The critical importance of truth and ethics in American journalism has never been clearer—and Marvin Kalb, is one of the nation’s greatest standard-bearers of journalistic excellence and integrity. An expert on the impact of media on public policy and politics and founding director of the Shorenstein Center on Media, Politics and Public Policy at Harvard Kennedy School, Kalb began his distinguished career in journalism as the last correspondent personally hired by Edward R. Murrow; he served as chief diplomatic correspondent for the CBS Evening News with Walter Cronkite and later as moderator for NBC’s Meet the Press. He is currently Edward R. Murrow Professor of Practice, Emeritus, at Harvard Kennedy School, and has hosted The Kalb Report, a public broadcasting series on media ethics, for 26 years.
“For Marvin Kalb’s superlative leadership and advocacy for the highest standards of integrity, both as a journalist and as founding director of the Shorenstein Center on Media, Politics and Public Policy at Harvard Kennedy School,” said Emma Dench, dean of GSAS, “we are proud to award him the 2021 Centennial Medal.”

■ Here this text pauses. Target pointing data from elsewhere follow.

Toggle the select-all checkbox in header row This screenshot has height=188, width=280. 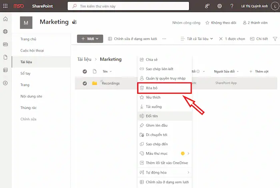click(84, 71)
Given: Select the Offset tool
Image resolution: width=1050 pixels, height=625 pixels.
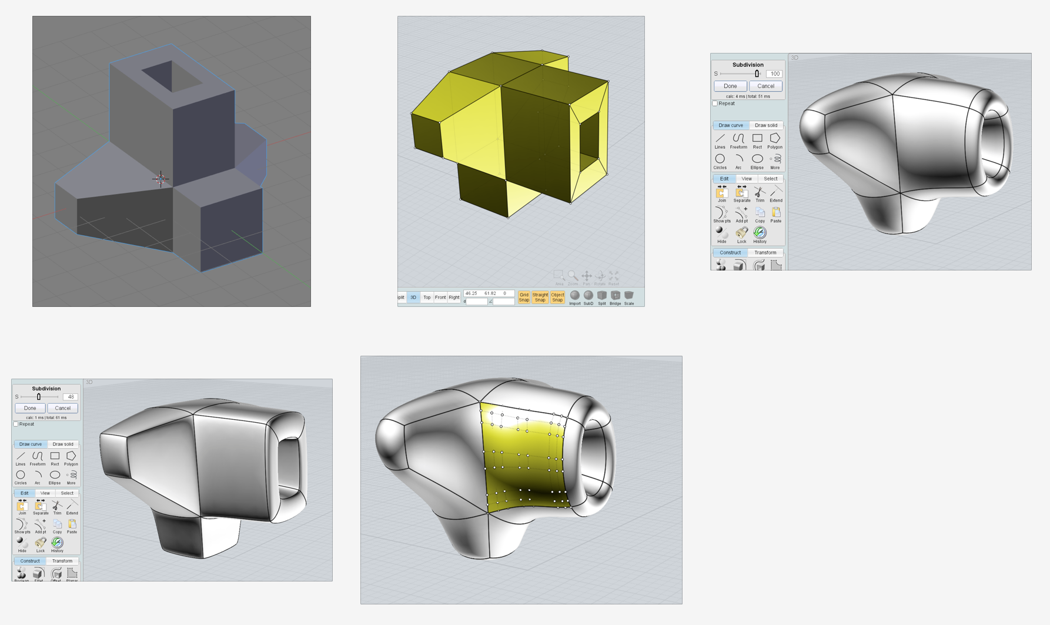Looking at the screenshot, I should (x=56, y=571).
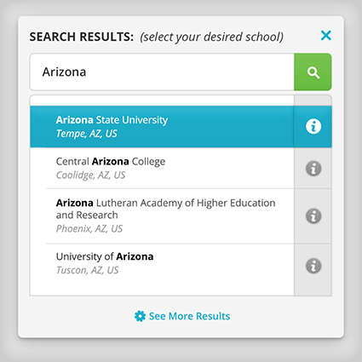Click the Tempe, AZ, US location text
Screen dimensions: 362x362
point(86,134)
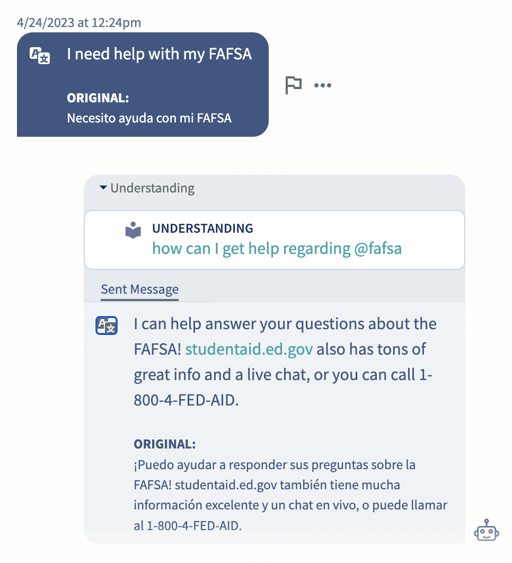512x563 pixels.
Task: Collapse the Understanding section triangle
Action: coord(103,188)
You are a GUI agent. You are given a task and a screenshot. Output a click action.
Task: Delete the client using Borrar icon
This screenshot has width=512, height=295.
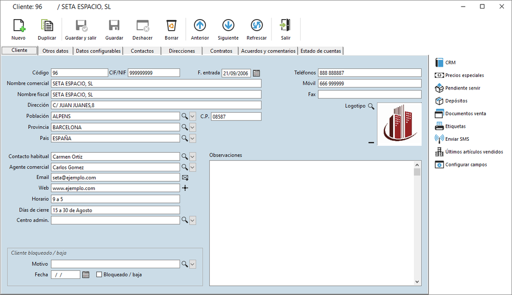pos(171,26)
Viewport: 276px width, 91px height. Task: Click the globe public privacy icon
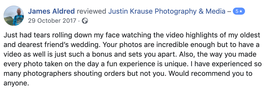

In the formal citation in honor of his award, key figures at the Shorenstein Center celbrated Kalb’s contributions to the Center, the Kennedy School, and the study of media, politics, and public policy:
Thomas Patterson, Bradlee Professor of Government and the Press at Harvard Kennedy School, characterizes Kalb as an extraordinary and inclusive leader. “Marvin had a broad vision of how a research center could strengthen journalism’s contribution to democracy, and he created programs dedicated to that purpose,” Patterson says. “He was unstinting in his belief that trust in the news media rested on its unwavering commitment to the highest standards of accuracy, fairness, and inclusiveness. I can’t imagine anyone better than Marvin to have been the founding director of the Shorenstein Center.”
Fittingly, a professorship has been established in Kalb’s honor at Harvard Kennedy School, with funding provided by the Ansary Foundation. Matthew Baum, the inaugural Marvin Kalb Professor of Global Communications, credits Kalb with setting the course of his career. “It was a paper of his, published by the Shorenstein Center, that inspired my doctoral dissertation, eventually leading to my presence here after it became my first book,” Baum explains. “I owe him my current position twice over.”
The Center’s current director, Nancy Gibbs, is grateful for Kalb’s early leadership in elevating and celebrating the core principles that define the free press. “The Shorenstein Center could not have the influence and impact it now enjoys without the strong foundation Marvin built,” Gibbs says. “Only someone with Marvin’s remarkable mix of brains and muscle and charm and sheer force of will could have created a center that so effectively bridged the theories of the academy with the practices of our newsrooms. Our mission during this very challenging period for democracy is to study, strengthen, and sustain the values that Marvin embodies.”